Critique parue en juillet 2001 dans Bifrost n° 23

Cette fois, ça y est. Ils sont passés de l'autre côté du cheval ! La ligne de démarcation… que dis-je, le Rubicon est franchi, en marchant sur la tête qui plus est ! Ça patauge au plus gros de la sci-fi qui remonte par-dessus les bottes jusqu'à la noyade…

On se souviendra du peu de bien que nous avions dit de La Maison des Atréides, première des « préquelles » du cycle de « Dune ». Cette fois, c'est pire !

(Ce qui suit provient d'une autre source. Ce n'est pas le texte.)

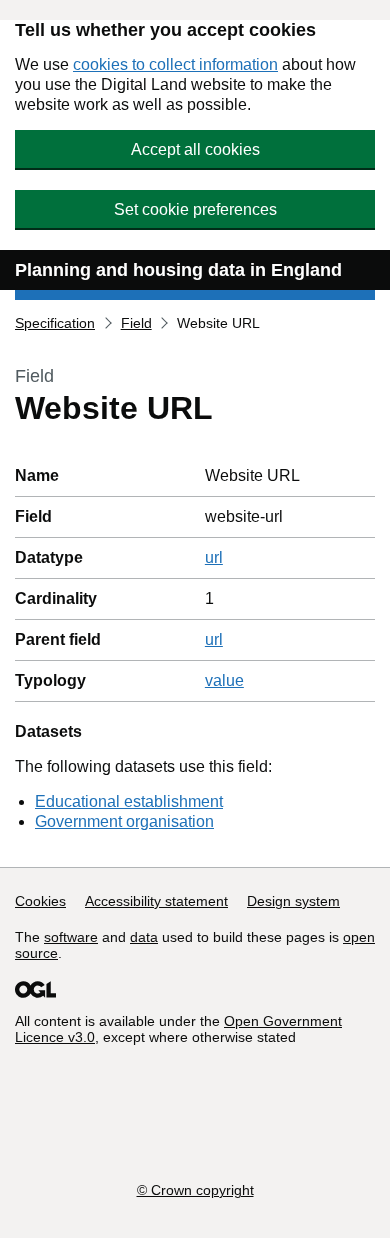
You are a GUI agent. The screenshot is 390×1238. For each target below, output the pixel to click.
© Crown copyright (195, 1190)
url (214, 557)
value (224, 680)
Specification (55, 323)
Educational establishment (129, 801)
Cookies (40, 901)
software (71, 937)
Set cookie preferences (195, 209)
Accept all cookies (195, 149)
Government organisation (124, 821)
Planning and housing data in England (178, 270)
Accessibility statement (156, 901)
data (144, 937)
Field (136, 323)
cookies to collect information (175, 64)
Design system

Près de 700 pages avec rien. Une litanie de non-événements. Fort longue au demeurant. Il est quasiment impossible de raconter La Maison des Harkonnen tant l'absence d'intrigue est criante. C'est la « séquelle » (suite) d'une « préquelle », (en fait, un barbarisme par lequel on désigne un prélude écrit a posteriori histoire de se faire de la thune), ce qu'Épisode 1, La Menace fantôme est à Star Wars. La Maison des Atréides offrait au moins un tissu de complots croisés pour soutenir l'attention vacillante du lecteur : ici, il n'en reste que les ultimes soubresauts.

Il y a quelque chose de profondément navrant à voir une collection aussi prestigieuse qu' « Ailleurs et Demain » publier pareille daube. C'est la plus pure sci-fi qui soit ! A quand l'intégrale de Buffy avec la plastique de Gellar en couv' ? Ce tire-flouze éhonté risque fort de ternir durablement l'image de la collection. Après ça, on aura du mal à faire avaler au grand public que Dosadi, Radix, L'Anneau de Ritornel, Tous à Zanzibar ou Le Vagabond sont des chefs-d'œuvre dignes d'être lus. On va avoir l'air fin, nous autres qui connaissons le genre et nous permettons de donner des conseils, lorsque, recommandant « Dune », on se verra objecter ces tristes « préquelles »… Les plupart des Fleuve Noir de… Max-André Rayjean valent bien ça ! Ils ne sont pas plus difficiles à lire sans que leur action n'éclate en une multitude de sites où rien ne se passe.

 Même la couverture est moche ! Vivement Buffy en minirobe…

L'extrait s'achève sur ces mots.